OBJECTIVE -
Decide whether each statement below agrees with the ATO interest text that follows, answering yes or no and quoting the text's deciding words. (a) The change removes deductibility for both the General Interest Charge and the Shortfall Interest Charge. (b) The cost figures in the table assume a 25% company tax bracket. (c) Minimum wages are rising by 3.5%.

SOURCE EXTRACT -

Quick Summary: ATO Interest (GIC) Tax Deductibility Changes – 1 July 2025

From 1 July 2025, businesses can no longer claim tax deductions for ATO interest charges including General Interest Charge (GIC) and Shortfall Interest Charge (SIC). This change makes tax debts significantly more expensive – what used to cost \$100 in after-tax dollars now costs the full \$100. The change affects all businesses with existing payment plans or tax compliance issues.

Frequently Asked Questions

Is ATO interest still tax deductible in 2025?

Answer: No, ATO interest is no longer tax deductible from 1 July 2025. This includes all General Interest Charge (GIC) and Shortfall Interest Charge (SIC) applied to tax debts incurred on or after that date. Previously deductible interest charges are now a straight cost to your business.

What types of ATO interest are no longer deductible?

Answer: Both General Interest Charge (GIC) and Shortfall Interest Charge (SIC) are no longer deductible. This covers interest on overdue BAS amounts, income tax debts, superannuation guarantee charges, and penalty payments. Any ATO interest charges from 1 July 2025 onwards cannot be claimed as business deductions.

How much more will ATO interest cost me now?

Answer: For a business in the 30% tax bracket, ATO interest that previously cost $70 after-tax (due to the deduction) now costs the full $100. With current GIC rates around 11.17% annually, a $50,000 tax debt now costs approximately $5,585 per year instead of $3,910 – that’s an extra $1,675 annually.

Contact us here to get expert advice on managing these changes before they hit your cash flow.


Comprehesive Discussion of the ATO GIC Changes

The brutal reality: what this change actually costs

Chris Dobbie - Principal

I’ll be straight with you – this isn’t just another minor tweak buried in legislation.

The removal of ATO interest deductibility represents a fundamental shift in how tax debt works in Australia. Previously, if you owed the ATO money and copped interest charges, at least you could claim those charges as a tax deduction, which softened the blow considerably. Now? You wear the full cost.

Let me break this down with real numbers that might make your eyes water.

Tax Debt Amount Annual Interest (11.17%) Old System Cost (after 30% tax) New System Cost Extra Annual Cost
$10,000 $1,117 $782 $1,117 $335
$50,000 $5,585 $3,910 $5,585 $1,675
$100,000 $11,170 $7,819 $11,170 $3,351

Those numbers assume you’re in the 30% company tax bracket – if you’re a sole trader in a higher personal tax bracket, the pain was previously even less, making this change hurt even more.

Just last week I had to break the news to a client about what his existing payment plan will now cost him. He’s got about $80,000 in outstanding BAS liabilities on a payment arrangement with the ATO. Under the old system, the interest was costing him roughly $6,200 after-tax each year. Now it’s costing him the full $8,936 annually.

That conversation didn’t go well.

The thing that really gets me is the timing. This change coincides with other cost pressures hitting businesses – the superannuation guarantee rate jumping to 12%, minimum wages rising 3.5%, and various fee increases. It’s like a perfect storm designed to squeeze cash flow from every direction.

MATERIAL PROVIDED -
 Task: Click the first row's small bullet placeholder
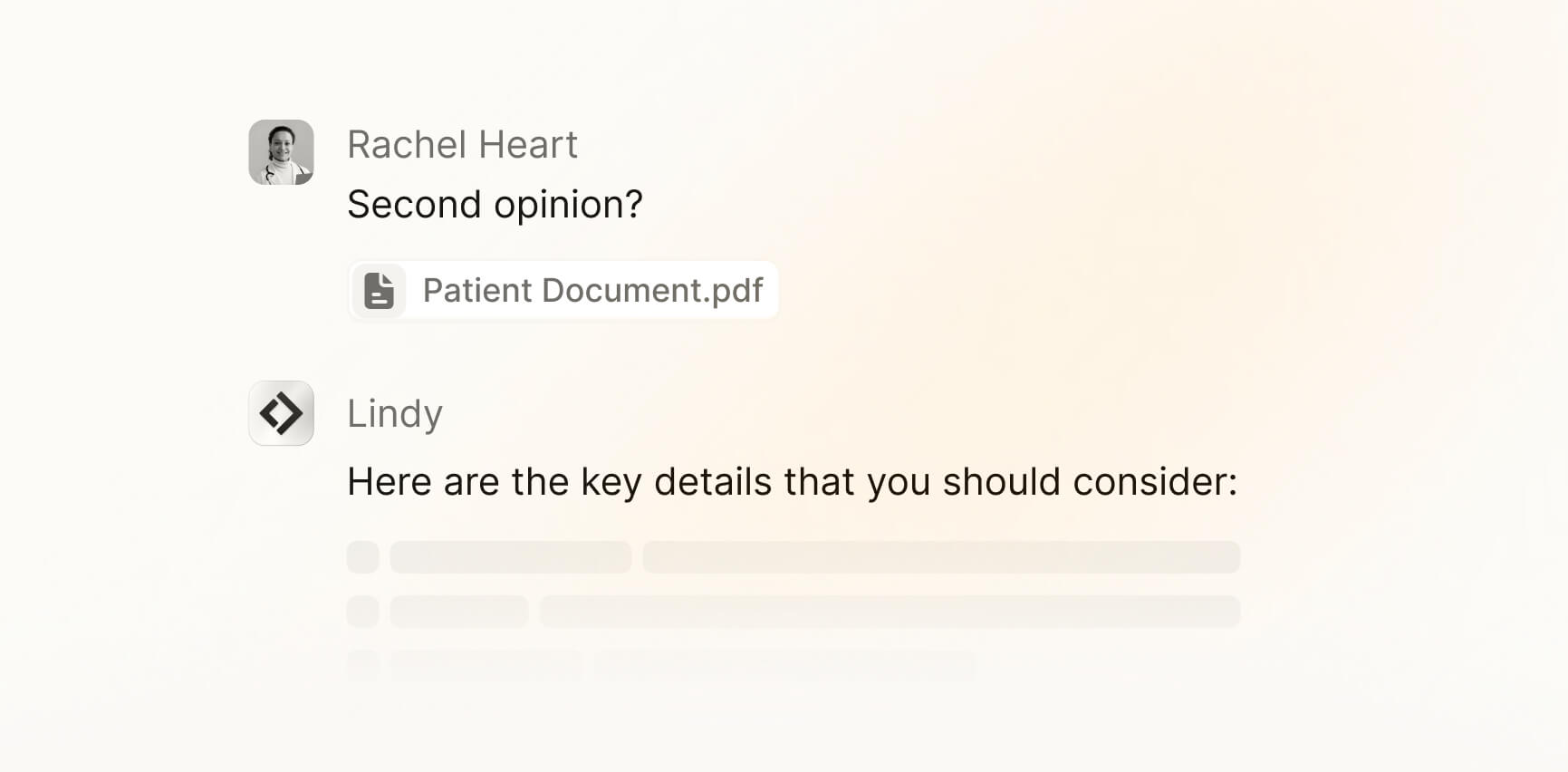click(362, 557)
---
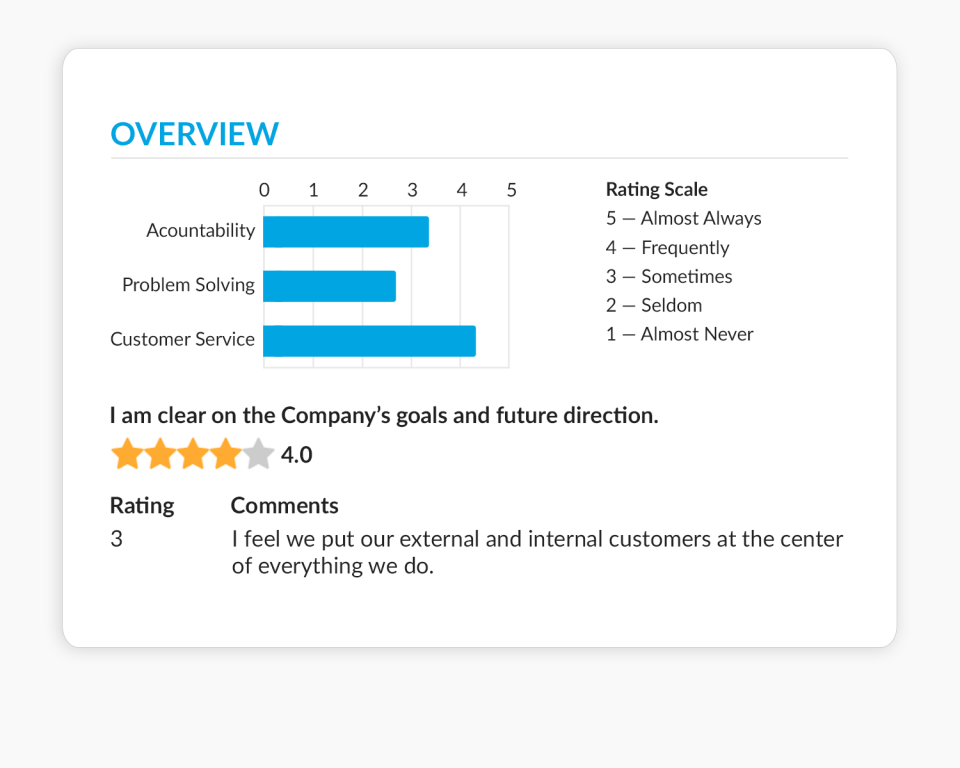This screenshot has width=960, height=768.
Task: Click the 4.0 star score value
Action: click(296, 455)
--
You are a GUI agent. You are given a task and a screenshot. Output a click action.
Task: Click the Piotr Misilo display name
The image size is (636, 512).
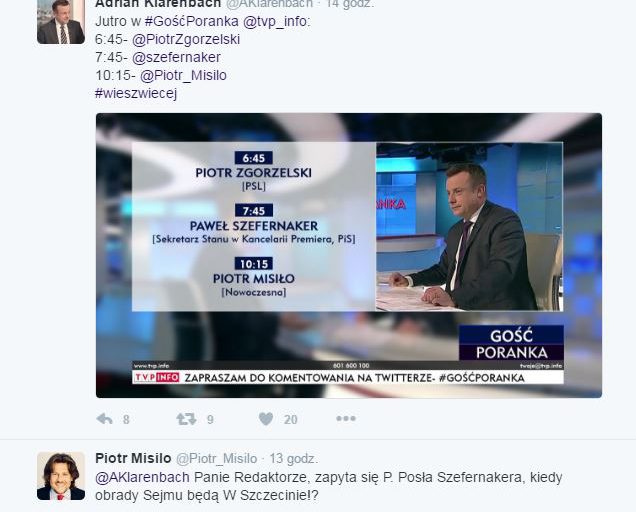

RESPONSE BELOW -
(a) Yes: "Both General Interest Charge (GIC) and Shortfall Interest Charge (SIC) are no longer deductible."
(b) No: "Those numbers assume you’re in the 30% company tax bracket"
(c) Yes: "minimum wages rising 3.5%"